Session 8 - Sunday 2:45-4:15pm
Ching Hall 253
Presiding Officer: 
Andre Schuetze
  1. The Technical City and The Destroyed City as Symbols in Paul Tillich and Stig Dagerman. Eric Kristensson, University of California, Los Angeles

    Paul Tillich's early (1920s) writings see the urban ideal in terms of it’s possible downfall, while Stig Dagerman's travelogue of post-war Germany reads the ruins of war-torn urban space as symbols of positive possibility. This paper juxtaposes these opposing approaches as symmetrical arguments for utopian thought.

  2. Artistic Bodies: Queer Space and Reproduction in Ishiguro's Never Let Me Go.
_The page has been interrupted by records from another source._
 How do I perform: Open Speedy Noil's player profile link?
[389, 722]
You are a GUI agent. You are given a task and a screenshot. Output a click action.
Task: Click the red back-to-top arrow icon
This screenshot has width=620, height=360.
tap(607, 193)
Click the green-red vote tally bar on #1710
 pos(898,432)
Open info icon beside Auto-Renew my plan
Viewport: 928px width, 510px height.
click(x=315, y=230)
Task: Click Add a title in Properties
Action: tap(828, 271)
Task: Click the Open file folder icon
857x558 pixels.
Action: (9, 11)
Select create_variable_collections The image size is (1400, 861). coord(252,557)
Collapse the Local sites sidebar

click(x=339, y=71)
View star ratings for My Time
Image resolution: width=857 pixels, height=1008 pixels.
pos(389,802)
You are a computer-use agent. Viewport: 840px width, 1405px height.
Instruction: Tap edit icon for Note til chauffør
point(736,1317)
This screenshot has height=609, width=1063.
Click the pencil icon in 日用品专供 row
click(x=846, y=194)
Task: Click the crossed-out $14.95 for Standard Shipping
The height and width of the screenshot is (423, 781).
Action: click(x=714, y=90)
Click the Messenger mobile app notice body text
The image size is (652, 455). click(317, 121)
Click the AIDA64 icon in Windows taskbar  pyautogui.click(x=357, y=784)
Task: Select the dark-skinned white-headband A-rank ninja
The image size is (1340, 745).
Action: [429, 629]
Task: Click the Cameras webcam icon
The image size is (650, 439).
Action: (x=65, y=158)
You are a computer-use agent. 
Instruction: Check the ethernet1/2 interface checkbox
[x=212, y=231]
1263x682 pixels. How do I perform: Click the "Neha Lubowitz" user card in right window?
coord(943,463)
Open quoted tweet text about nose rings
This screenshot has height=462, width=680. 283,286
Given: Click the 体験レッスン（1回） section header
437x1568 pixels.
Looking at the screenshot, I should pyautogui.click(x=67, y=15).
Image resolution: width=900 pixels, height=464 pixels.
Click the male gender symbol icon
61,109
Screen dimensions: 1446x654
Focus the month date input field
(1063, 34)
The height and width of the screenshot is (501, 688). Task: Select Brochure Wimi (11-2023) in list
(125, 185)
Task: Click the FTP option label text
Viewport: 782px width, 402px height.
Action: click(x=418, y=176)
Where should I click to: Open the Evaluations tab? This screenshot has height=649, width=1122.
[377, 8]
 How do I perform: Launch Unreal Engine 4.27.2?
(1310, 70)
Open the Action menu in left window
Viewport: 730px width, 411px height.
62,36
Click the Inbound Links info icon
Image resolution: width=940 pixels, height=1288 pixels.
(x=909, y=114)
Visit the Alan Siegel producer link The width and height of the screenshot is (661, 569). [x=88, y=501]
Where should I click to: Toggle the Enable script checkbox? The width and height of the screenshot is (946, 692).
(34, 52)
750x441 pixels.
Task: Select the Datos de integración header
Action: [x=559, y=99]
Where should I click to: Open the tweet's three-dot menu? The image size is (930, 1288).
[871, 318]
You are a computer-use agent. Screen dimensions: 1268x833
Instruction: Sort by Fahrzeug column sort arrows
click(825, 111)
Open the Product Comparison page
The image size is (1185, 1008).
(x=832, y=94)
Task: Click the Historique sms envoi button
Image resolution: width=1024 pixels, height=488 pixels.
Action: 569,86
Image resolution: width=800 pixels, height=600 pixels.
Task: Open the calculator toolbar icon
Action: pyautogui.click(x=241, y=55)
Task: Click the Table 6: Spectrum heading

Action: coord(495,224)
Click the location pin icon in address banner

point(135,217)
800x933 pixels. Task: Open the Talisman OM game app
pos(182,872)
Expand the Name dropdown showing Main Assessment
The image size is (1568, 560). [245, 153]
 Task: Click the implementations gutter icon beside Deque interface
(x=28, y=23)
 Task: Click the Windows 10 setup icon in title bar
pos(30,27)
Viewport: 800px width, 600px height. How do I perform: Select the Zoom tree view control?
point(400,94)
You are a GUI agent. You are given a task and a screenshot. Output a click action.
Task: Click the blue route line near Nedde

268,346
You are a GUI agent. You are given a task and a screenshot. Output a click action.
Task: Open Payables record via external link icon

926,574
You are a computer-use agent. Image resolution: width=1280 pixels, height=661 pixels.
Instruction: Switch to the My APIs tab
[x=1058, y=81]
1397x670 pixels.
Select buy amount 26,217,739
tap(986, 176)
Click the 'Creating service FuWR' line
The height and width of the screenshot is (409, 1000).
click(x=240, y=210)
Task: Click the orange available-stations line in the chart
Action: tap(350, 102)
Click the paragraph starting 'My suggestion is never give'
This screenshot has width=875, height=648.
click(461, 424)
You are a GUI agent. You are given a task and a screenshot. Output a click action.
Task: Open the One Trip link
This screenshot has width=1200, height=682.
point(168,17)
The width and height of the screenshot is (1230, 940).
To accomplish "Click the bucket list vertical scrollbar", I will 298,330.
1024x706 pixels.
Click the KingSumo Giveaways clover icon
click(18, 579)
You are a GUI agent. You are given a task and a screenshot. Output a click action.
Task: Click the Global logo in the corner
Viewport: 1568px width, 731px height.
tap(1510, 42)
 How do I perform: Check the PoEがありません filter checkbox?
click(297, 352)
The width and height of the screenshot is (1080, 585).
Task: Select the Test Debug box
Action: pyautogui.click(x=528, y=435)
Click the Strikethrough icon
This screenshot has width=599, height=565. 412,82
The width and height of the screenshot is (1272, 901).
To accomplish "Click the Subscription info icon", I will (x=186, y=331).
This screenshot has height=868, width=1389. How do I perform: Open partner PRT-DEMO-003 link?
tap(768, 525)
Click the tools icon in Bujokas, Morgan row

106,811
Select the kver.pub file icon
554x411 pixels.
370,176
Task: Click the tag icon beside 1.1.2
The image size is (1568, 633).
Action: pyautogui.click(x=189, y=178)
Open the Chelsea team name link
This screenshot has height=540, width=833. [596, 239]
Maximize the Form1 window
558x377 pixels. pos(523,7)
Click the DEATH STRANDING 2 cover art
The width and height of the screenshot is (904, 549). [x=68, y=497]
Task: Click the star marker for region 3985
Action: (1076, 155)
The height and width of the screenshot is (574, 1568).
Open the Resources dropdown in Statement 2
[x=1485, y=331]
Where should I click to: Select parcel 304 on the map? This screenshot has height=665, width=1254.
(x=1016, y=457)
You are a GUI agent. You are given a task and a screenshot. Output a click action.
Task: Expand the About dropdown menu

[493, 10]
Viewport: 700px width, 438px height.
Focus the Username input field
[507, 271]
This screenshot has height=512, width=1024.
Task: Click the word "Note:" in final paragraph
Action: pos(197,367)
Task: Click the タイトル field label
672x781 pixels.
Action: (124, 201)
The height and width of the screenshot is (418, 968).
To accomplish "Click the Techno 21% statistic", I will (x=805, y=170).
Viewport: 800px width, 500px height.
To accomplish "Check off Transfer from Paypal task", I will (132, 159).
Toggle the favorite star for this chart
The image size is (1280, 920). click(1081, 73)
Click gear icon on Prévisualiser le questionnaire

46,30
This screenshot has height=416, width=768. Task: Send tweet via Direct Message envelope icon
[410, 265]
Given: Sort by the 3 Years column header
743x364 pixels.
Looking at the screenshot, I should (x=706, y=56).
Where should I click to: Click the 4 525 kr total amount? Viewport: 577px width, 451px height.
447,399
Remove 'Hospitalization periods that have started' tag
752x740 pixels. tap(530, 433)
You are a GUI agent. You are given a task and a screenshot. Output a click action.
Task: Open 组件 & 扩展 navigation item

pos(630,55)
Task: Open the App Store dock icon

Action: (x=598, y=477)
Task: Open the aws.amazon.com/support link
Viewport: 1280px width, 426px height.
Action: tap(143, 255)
Rachel Wolf, University of Hawai'i, Manoa

    This essay claims that Ishiguro’s novel, Never Let Me Go, equates urban space with heteronormative bodies and rural space with nonheteronormative bodies, representing the queer experience, and argues that the novel uses queer bodies to explore modes of production that produce goods and (re)produce heteronormativity.

  3. Caves of Steel, Space Colonies, and Biosphere 2: The Fantasy of Extensive Constructed Space. John D. Schwetman, University of Minnesota, Duluth

    Asimov’s The Caves of Steel and other science fiction works entertain by fulfilling fantasies of the gargantuan urban hive, whereas the failure of Biosphere 2 in Arizona evokes a more dystopian constructed space. Hyper-urban fantasies cannot ultimately displace the reality of our dependence on the natural world.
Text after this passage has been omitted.